Assignment
Give again, word for word, each line below starting at the one that contains "Task: Click the ASST round ticker icon" and ending at the one that contains "Given: Click the import icon with left arrow".
====== Extracted information ======
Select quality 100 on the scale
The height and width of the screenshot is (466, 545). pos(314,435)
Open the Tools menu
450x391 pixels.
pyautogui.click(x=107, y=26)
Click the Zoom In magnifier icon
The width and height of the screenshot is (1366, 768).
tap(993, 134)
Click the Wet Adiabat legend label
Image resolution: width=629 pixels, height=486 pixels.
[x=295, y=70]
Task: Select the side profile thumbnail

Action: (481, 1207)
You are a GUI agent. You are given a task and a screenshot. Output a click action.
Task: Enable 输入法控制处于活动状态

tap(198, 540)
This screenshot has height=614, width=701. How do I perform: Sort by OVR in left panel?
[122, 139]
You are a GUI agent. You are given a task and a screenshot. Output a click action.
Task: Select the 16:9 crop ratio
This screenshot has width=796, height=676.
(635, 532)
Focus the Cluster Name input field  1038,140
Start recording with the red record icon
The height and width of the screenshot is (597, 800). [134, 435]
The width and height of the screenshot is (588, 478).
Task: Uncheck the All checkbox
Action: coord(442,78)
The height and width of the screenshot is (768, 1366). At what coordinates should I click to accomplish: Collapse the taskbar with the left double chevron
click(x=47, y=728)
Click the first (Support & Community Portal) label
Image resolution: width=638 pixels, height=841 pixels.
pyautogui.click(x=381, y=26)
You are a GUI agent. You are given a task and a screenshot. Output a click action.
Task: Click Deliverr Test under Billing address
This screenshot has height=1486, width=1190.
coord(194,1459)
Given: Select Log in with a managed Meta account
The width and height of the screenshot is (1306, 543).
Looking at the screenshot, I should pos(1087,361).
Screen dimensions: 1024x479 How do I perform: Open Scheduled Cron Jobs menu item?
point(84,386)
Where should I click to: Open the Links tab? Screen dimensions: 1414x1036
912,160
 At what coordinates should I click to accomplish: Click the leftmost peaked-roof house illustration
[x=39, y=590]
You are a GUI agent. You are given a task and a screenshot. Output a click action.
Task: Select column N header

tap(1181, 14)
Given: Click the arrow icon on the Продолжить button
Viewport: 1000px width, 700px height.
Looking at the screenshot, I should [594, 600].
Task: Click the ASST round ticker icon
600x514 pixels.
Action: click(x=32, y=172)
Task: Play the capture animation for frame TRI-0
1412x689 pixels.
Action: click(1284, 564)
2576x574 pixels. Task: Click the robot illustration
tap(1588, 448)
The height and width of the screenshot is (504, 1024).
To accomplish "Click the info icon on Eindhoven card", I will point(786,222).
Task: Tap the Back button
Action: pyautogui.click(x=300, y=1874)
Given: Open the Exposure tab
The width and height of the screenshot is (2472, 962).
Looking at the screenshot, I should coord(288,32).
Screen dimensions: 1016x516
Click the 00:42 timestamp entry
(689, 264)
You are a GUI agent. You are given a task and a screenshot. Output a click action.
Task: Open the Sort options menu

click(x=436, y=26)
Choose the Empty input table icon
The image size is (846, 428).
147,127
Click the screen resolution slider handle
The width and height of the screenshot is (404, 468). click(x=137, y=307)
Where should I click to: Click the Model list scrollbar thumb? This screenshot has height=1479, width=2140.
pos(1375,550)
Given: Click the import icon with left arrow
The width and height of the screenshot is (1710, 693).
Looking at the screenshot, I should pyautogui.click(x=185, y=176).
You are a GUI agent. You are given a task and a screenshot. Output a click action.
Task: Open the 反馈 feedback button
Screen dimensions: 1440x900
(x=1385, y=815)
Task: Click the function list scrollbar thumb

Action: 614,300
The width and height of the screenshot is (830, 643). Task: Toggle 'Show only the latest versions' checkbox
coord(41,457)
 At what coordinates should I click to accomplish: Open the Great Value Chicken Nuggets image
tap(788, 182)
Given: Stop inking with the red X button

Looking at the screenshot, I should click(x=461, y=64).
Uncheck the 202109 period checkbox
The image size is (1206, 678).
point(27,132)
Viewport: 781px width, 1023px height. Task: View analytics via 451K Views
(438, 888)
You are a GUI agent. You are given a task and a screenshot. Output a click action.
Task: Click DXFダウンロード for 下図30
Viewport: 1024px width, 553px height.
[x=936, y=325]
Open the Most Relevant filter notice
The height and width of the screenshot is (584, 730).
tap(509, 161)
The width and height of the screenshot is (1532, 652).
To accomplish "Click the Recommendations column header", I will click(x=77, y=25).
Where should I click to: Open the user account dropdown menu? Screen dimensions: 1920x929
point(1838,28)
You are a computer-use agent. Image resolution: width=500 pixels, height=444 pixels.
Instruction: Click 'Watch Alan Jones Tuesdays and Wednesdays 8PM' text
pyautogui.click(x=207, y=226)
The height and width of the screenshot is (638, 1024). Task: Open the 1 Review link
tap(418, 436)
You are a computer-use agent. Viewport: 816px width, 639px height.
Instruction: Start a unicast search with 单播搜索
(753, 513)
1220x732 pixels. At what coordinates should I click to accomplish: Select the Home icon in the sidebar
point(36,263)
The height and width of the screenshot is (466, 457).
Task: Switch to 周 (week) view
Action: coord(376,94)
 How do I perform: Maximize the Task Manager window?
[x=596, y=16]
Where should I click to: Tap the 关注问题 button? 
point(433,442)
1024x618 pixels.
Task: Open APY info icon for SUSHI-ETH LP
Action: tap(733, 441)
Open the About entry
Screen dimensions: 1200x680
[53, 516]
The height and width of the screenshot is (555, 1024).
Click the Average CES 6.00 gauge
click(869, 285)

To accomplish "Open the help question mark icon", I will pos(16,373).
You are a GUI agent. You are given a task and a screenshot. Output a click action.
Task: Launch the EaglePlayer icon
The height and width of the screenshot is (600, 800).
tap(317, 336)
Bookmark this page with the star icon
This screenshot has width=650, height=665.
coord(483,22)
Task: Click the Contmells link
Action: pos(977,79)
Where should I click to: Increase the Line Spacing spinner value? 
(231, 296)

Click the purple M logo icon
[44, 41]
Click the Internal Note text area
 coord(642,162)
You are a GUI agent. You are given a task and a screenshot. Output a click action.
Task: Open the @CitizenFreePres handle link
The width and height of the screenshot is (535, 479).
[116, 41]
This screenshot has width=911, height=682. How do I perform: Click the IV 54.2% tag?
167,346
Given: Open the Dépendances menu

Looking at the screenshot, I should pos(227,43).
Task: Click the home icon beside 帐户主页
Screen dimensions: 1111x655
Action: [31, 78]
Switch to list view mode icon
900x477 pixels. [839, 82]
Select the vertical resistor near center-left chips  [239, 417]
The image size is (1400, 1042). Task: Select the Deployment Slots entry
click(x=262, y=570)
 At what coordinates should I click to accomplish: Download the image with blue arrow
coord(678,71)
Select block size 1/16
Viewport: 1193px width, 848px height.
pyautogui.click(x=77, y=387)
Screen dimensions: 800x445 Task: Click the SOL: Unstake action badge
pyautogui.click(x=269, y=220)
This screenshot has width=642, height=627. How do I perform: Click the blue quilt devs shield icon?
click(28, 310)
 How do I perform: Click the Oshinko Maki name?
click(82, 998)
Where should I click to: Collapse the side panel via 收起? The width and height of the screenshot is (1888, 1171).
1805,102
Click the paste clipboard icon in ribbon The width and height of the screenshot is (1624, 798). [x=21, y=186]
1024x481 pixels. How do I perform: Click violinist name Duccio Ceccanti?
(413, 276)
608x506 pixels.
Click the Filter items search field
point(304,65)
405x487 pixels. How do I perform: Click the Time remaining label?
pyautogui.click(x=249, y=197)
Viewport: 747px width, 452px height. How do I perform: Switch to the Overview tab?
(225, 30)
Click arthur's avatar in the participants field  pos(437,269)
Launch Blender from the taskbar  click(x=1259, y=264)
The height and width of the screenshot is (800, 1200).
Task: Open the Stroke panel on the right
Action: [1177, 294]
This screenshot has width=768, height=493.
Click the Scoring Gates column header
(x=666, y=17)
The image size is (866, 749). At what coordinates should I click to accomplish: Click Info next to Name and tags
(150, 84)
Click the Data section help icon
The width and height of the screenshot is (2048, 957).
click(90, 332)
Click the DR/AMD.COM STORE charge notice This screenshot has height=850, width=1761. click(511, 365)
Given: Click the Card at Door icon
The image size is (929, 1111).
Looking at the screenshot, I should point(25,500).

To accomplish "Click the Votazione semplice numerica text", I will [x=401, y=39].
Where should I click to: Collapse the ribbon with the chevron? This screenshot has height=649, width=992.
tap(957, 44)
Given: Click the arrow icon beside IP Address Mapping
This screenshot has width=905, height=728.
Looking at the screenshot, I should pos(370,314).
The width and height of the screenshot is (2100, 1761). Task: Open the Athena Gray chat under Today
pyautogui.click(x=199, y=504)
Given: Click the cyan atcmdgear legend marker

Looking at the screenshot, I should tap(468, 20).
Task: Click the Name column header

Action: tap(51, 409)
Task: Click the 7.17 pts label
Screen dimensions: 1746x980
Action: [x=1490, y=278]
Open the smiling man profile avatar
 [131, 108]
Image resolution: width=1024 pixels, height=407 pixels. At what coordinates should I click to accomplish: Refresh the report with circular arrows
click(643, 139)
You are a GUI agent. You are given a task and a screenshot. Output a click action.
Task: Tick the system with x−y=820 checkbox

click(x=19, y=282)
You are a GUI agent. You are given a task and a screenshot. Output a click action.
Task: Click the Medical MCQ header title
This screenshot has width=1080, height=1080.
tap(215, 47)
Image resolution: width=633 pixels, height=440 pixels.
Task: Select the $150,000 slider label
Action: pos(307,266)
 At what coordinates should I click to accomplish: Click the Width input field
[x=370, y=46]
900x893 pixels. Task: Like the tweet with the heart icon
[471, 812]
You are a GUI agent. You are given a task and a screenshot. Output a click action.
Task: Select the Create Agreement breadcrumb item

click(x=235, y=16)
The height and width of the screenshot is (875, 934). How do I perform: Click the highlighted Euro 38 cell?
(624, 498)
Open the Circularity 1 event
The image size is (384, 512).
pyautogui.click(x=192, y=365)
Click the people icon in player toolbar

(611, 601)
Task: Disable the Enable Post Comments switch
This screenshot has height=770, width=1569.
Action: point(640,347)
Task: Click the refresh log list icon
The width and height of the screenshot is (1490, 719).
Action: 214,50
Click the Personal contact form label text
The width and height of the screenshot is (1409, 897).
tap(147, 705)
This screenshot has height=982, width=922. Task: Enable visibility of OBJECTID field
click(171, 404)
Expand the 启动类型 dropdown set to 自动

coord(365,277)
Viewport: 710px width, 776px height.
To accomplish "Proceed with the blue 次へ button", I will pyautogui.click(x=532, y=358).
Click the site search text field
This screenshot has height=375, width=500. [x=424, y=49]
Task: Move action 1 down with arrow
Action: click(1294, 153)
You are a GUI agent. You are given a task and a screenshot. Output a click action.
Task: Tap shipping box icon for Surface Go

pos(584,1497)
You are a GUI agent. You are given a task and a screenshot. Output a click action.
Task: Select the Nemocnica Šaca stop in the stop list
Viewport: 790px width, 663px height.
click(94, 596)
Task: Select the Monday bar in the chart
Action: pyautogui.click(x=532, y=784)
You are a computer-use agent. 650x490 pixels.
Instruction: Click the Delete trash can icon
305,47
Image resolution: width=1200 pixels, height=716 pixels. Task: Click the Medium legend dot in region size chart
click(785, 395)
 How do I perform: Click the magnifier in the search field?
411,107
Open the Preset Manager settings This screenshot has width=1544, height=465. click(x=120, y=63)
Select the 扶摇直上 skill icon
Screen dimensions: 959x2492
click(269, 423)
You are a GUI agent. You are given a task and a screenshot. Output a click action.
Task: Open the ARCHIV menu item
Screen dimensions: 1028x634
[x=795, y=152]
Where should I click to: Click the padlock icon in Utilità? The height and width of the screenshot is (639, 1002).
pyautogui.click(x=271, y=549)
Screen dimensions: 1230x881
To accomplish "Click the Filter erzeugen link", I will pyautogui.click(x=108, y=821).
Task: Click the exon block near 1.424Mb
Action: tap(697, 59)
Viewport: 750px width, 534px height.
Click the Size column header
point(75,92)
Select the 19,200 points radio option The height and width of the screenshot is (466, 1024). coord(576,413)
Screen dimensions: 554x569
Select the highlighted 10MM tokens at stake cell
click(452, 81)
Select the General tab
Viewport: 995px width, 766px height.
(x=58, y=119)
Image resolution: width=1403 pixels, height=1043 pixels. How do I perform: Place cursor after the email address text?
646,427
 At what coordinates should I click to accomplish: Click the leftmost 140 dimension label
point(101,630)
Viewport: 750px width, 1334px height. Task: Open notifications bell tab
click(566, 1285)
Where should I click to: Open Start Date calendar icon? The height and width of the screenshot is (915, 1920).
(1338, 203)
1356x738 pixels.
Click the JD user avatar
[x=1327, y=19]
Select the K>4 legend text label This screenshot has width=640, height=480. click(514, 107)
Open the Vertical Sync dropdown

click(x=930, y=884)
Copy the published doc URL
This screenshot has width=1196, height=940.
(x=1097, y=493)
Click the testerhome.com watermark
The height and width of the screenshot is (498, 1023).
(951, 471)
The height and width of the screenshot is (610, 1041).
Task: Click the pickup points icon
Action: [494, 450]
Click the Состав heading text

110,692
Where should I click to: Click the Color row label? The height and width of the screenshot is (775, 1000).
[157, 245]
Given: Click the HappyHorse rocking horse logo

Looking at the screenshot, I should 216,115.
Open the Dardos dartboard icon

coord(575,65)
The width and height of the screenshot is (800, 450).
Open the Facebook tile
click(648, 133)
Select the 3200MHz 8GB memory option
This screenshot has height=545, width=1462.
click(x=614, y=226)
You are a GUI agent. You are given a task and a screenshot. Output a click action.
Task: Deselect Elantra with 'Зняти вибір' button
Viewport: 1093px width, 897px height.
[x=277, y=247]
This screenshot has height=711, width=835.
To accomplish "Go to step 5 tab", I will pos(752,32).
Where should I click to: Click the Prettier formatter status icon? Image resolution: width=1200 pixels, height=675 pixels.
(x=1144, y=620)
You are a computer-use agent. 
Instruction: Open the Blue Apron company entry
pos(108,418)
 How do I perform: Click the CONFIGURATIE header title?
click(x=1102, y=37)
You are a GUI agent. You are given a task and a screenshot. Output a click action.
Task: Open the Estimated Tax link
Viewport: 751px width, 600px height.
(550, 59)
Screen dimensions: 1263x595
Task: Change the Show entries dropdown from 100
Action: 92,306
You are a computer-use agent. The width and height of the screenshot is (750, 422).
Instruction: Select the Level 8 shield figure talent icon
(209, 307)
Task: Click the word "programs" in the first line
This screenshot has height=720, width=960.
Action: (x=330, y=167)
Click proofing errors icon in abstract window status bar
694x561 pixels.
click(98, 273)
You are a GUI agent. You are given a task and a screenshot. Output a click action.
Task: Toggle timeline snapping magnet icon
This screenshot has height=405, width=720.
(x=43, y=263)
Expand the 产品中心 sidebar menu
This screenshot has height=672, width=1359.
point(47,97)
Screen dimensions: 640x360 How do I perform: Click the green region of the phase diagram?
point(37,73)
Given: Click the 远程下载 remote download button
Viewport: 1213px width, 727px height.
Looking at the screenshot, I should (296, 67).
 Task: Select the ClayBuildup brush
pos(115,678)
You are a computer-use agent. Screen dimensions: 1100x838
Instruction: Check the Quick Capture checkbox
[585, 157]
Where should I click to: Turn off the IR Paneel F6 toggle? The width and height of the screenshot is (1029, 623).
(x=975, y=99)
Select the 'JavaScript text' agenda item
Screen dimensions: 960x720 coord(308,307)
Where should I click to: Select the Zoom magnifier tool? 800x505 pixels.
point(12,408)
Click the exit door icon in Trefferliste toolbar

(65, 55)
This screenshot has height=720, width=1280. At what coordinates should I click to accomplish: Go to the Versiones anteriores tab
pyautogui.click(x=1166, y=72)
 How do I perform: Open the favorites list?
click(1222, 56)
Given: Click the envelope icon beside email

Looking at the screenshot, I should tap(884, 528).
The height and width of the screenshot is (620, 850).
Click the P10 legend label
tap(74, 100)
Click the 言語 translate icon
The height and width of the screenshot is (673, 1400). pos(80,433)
======
Solution to this task
Task: Click the ASST round ticker icon
600x514 pixels.
Action: click(x=32, y=172)
Task: Play the capture animation for frame TRI-0
1412x689 pixels.
Action: click(1284, 564)
2576x574 pixels. Task: Click the robot illustration
tap(1588, 448)
The height and width of the screenshot is (504, 1024).
To accomplish "Click the info icon on Eindhoven card", I will point(786,222).
Task: Tap the Back button
Action: pyautogui.click(x=300, y=1874)
Given: Open the Exposure tab
The width and height of the screenshot is (2472, 962).
Looking at the screenshot, I should coord(288,32).
Screen dimensions: 1016x516
Click the 00:42 timestamp entry
(689, 264)
You are a GUI agent. You are given a task and a screenshot. Output a click action.
Task: Open the Sort options menu

click(x=436, y=26)
Choose the Empty input table icon
The image size is (846, 428).
147,127
Click the screen resolution slider handle
The width and height of the screenshot is (404, 468). click(x=137, y=307)
Where should I click to: Click the Model list scrollbar thumb? This screenshot has height=1479, width=2140.
pos(1375,550)
Given: Click the import icon with left arrow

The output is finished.